### WHAT NEEDS TO BE DONE
How many lines below include the string "Select"? State the number alone.

RECORDS TO USE: Begin

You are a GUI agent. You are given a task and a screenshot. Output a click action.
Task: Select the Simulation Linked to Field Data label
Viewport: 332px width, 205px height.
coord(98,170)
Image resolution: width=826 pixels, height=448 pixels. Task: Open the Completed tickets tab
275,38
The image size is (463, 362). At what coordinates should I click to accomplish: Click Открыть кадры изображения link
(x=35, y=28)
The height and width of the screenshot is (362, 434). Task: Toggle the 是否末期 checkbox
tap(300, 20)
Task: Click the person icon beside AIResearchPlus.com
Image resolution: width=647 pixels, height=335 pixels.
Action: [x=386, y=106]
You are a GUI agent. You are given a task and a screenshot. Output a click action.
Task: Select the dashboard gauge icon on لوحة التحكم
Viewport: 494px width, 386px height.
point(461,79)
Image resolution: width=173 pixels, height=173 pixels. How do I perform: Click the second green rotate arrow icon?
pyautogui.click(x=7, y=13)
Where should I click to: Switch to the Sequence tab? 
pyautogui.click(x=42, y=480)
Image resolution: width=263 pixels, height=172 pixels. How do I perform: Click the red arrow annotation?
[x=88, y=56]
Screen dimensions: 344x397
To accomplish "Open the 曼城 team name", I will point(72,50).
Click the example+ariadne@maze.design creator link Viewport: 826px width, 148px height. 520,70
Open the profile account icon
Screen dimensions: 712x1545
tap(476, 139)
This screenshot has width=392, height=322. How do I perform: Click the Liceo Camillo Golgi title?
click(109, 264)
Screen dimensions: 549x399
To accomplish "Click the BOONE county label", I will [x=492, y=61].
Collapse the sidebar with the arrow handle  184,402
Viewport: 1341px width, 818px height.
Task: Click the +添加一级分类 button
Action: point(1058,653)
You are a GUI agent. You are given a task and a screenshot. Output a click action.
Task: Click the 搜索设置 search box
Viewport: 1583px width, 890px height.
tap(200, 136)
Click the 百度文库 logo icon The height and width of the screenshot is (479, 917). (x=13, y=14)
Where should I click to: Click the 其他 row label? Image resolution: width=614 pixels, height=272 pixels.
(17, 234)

RECORDS TO USE: End

### EXERCISE RESULT
2